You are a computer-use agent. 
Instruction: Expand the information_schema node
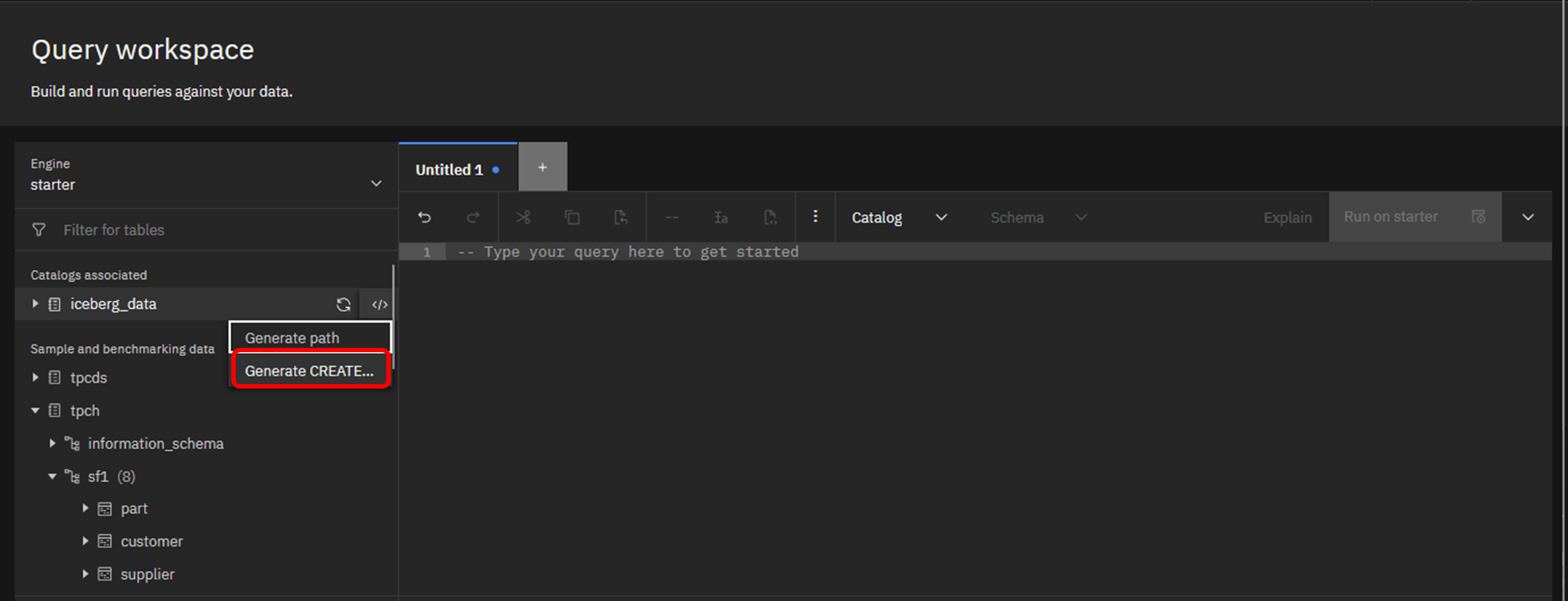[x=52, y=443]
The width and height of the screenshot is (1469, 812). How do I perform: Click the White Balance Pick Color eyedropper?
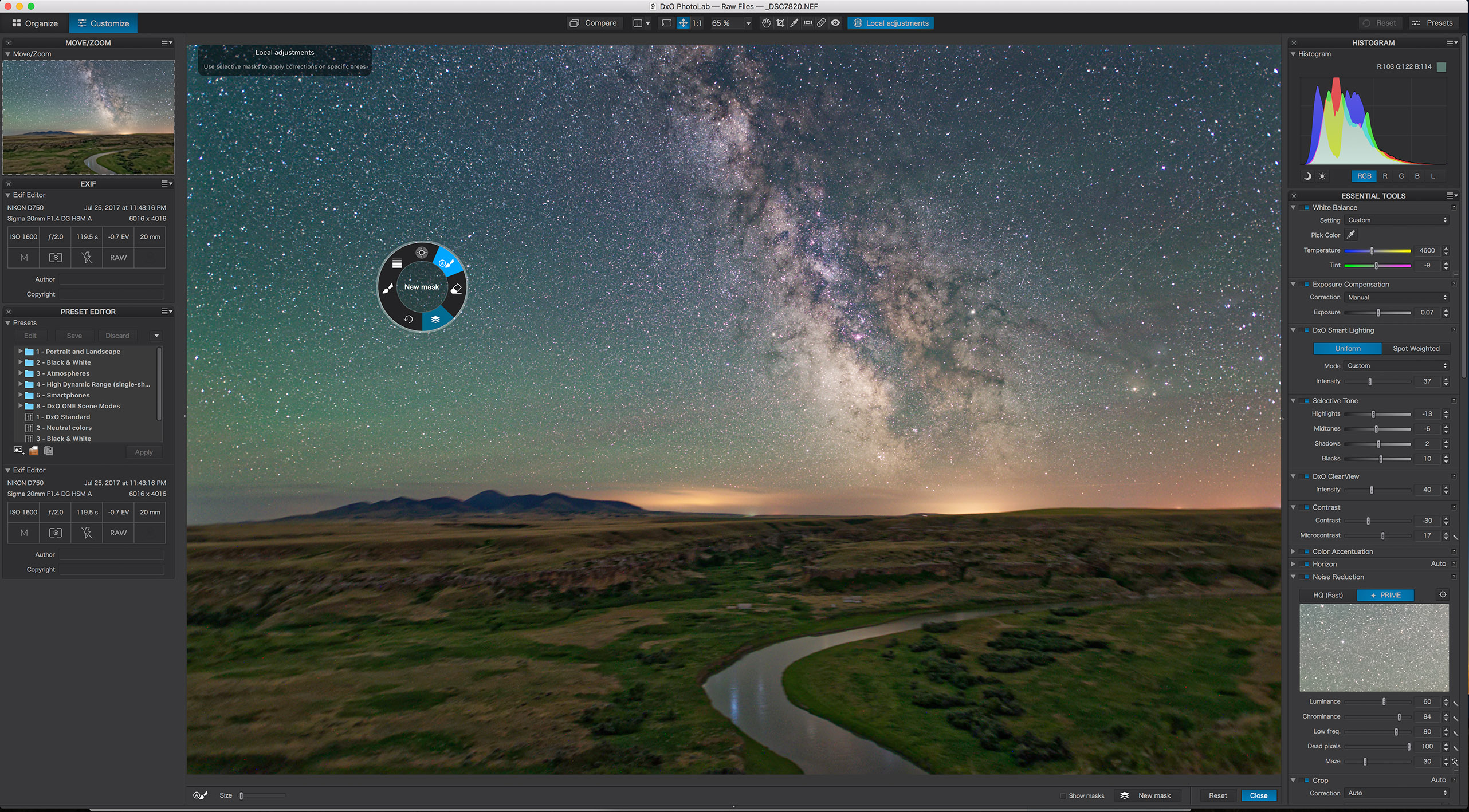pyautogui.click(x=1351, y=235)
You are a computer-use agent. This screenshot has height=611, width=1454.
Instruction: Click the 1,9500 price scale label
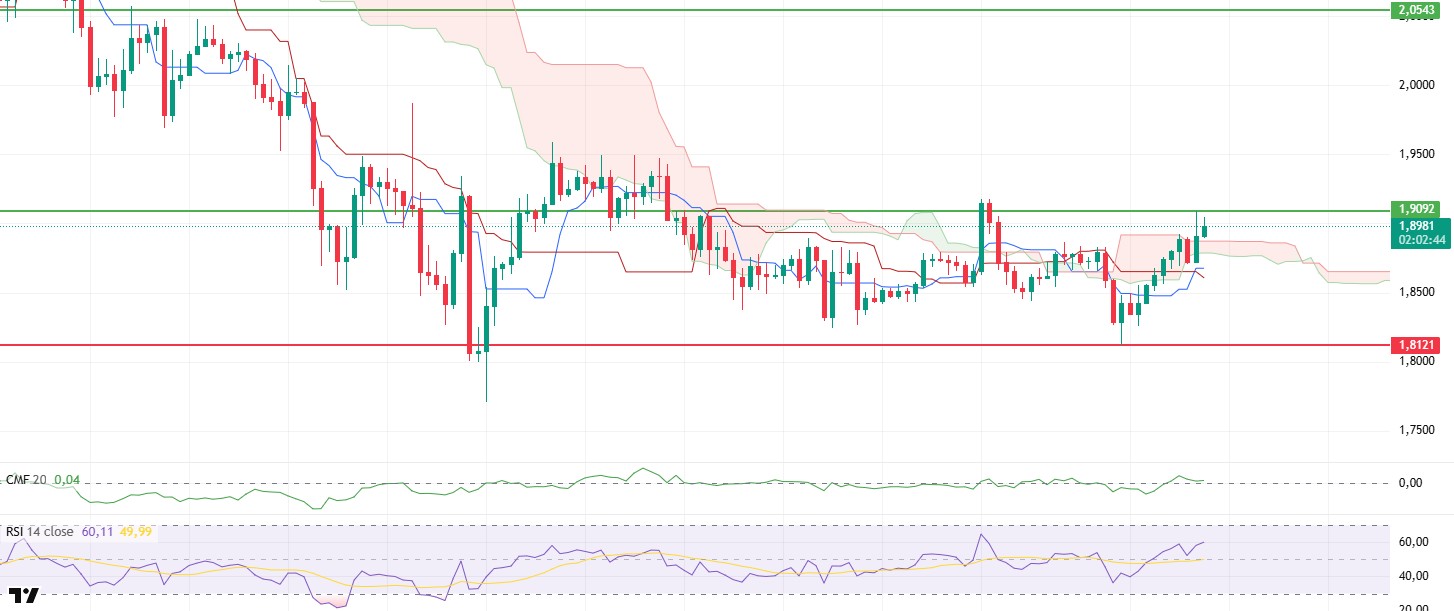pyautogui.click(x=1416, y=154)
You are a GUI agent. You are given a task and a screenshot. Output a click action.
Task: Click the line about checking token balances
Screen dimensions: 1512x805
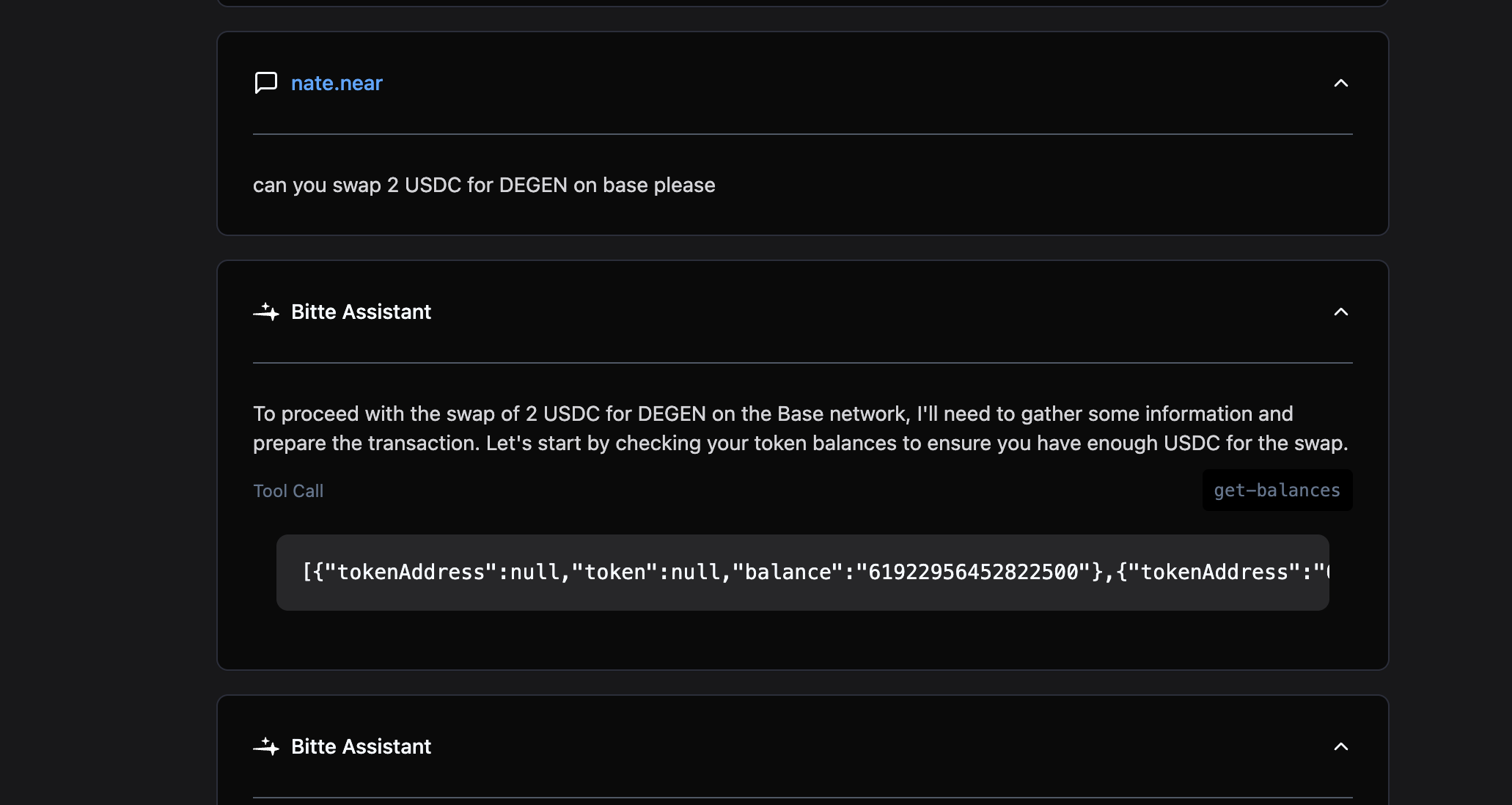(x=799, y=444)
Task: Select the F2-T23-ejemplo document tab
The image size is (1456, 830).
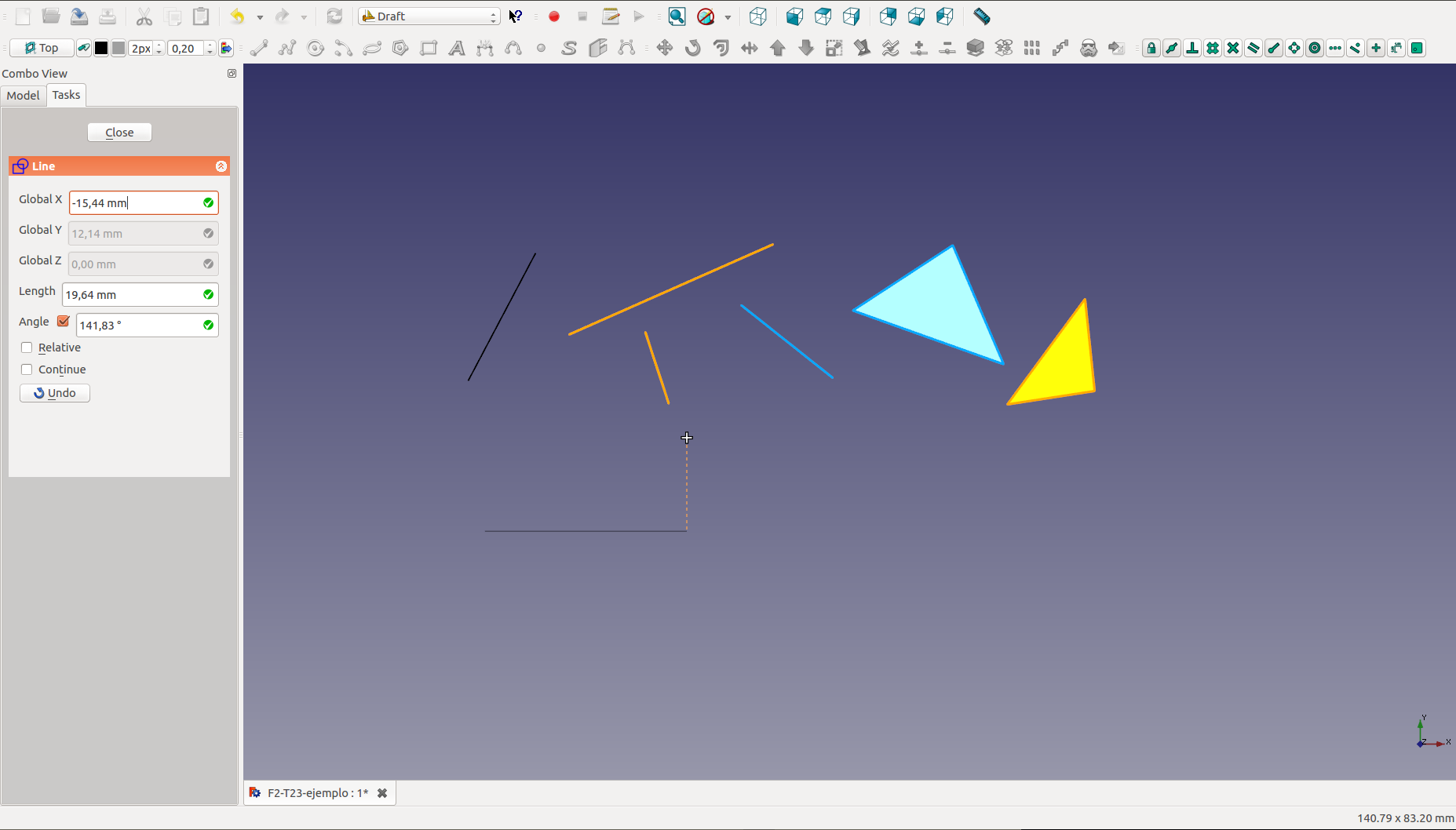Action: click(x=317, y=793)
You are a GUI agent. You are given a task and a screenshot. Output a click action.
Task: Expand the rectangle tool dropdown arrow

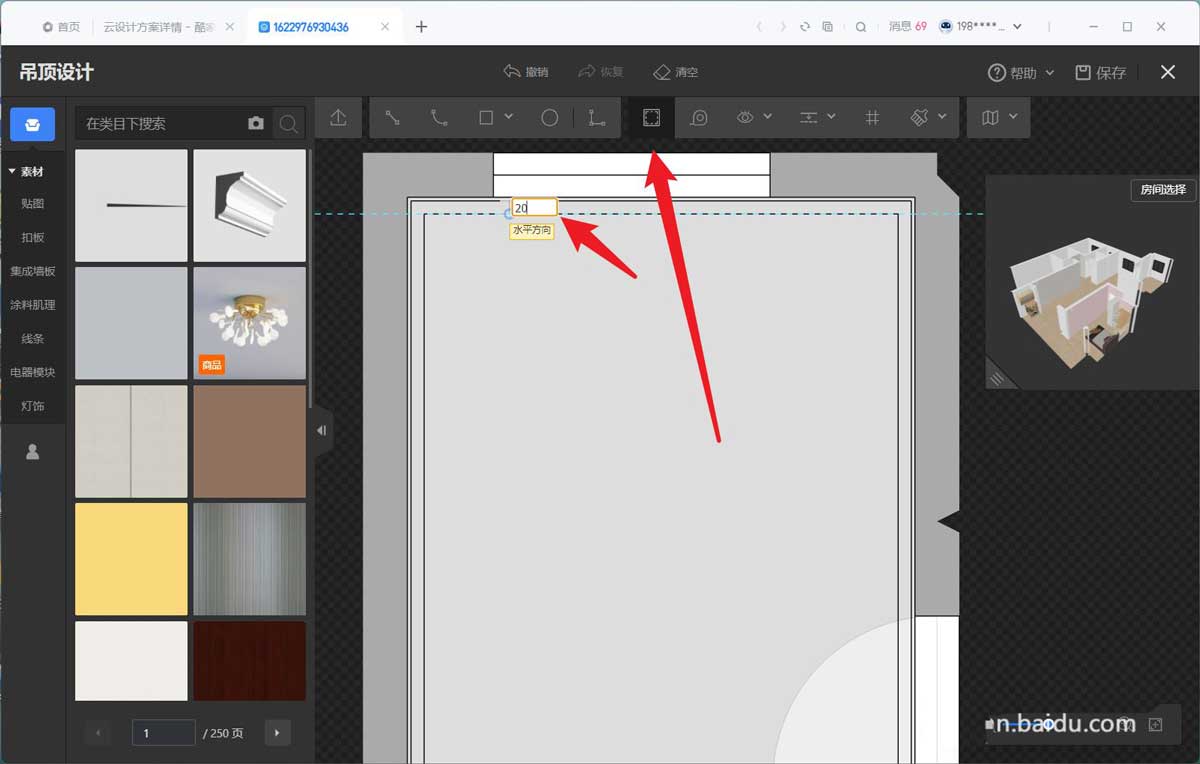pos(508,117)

******************************

Do this: Render every line of the records above as a Markdown table with the columns "No." and "Text", numbering each row, skipping blank lines, and omitting the pictures.

Exercise output:
| No. | Text |
|---|---|
| 1 | You are a computer-use agent.  |
| 2 | Instruction: Expand the information_schema node |
| 3 | [x=52, y=443] |
| 4 | The width and height of the screenshot is (1469, 812). How do I perform: Click the White Balance Pick Color eyedropper? |
| 5 | pyautogui.click(x=1351, y=235) |
| 6 | You are a computer-use agent. This screenshot has height=611, width=1454. |
| 7 | Instruction: Click the 1,9500 price scale label |
| 8 | pyautogui.click(x=1416, y=154) |
| 9 | You are a GUI agent. You are given a task and a screenshot. Output a click action. |
| 10 | Task: Click the line about checking token balances |
| 11 | Screen dimensions: 1512x805 |
| 12 | (x=799, y=444) |
| 13 | Task: Select the F2-T23-ejemplo document tab |
| 14 | The image size is (1456, 830). |
| 15 | Action: click(x=317, y=793) |
| 16 | You are a GUI agent. You are given a task and a screenshot. Output a click action. |
| 17 | Task: Expand the rectangle tool dropdown arrow |
| 18 | pos(508,117) |